**Work order**
Write each line word for word, from the line that contains "This screenshot has height=532, width=394." through the last line of the material below.
# # # # # # #
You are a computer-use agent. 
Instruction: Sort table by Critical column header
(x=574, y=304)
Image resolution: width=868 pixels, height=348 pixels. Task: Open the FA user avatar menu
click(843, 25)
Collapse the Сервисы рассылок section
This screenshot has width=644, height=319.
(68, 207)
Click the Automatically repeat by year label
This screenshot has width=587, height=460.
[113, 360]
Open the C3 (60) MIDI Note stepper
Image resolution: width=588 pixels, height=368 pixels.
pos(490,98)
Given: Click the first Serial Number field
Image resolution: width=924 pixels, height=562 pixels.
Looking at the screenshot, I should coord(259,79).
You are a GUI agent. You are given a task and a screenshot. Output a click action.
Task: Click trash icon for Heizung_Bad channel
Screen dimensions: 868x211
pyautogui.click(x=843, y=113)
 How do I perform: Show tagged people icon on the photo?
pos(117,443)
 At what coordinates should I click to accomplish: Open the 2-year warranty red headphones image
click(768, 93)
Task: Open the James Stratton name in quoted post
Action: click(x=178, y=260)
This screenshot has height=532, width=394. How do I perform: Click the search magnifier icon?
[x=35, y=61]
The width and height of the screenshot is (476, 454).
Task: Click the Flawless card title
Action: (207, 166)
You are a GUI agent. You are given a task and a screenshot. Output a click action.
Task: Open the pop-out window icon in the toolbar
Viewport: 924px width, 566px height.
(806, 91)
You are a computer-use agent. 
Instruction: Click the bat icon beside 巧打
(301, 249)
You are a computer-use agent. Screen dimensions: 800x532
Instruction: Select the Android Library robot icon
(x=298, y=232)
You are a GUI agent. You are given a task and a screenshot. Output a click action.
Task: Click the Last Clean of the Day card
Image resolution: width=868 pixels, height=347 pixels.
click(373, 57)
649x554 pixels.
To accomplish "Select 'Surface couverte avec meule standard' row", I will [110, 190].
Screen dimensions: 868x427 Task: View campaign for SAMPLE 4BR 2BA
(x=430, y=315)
# # # # # # #
**Output below**
This screenshot has height=532, width=394. How do I perform: Click the search magnifier icon?
[x=35, y=61]
The width and height of the screenshot is (476, 454).
Task: Click the Flawless card title
Action: (207, 166)
You are a GUI agent. You are given a task and a screenshot. Output a click action.
Task: Open the pop-out window icon in the toolbar
Viewport: 924px width, 566px height.
(806, 91)
You are a computer-use agent. 
Instruction: Click the bat icon beside 巧打
(301, 249)
You are a computer-use agent. Screen dimensions: 800x532
Instruction: Select the Android Library robot icon
(x=298, y=232)
You are a GUI agent. You are given a task and a screenshot. Output a click action.
Task: Click the Last Clean of the Day card
Image resolution: width=868 pixels, height=347 pixels.
click(373, 57)
649x554 pixels.
To accomplish "Select 'Surface couverte avec meule standard' row", I will [110, 190].
Screen dimensions: 868x427 Task: View campaign for SAMPLE 4BR 2BA
(x=430, y=315)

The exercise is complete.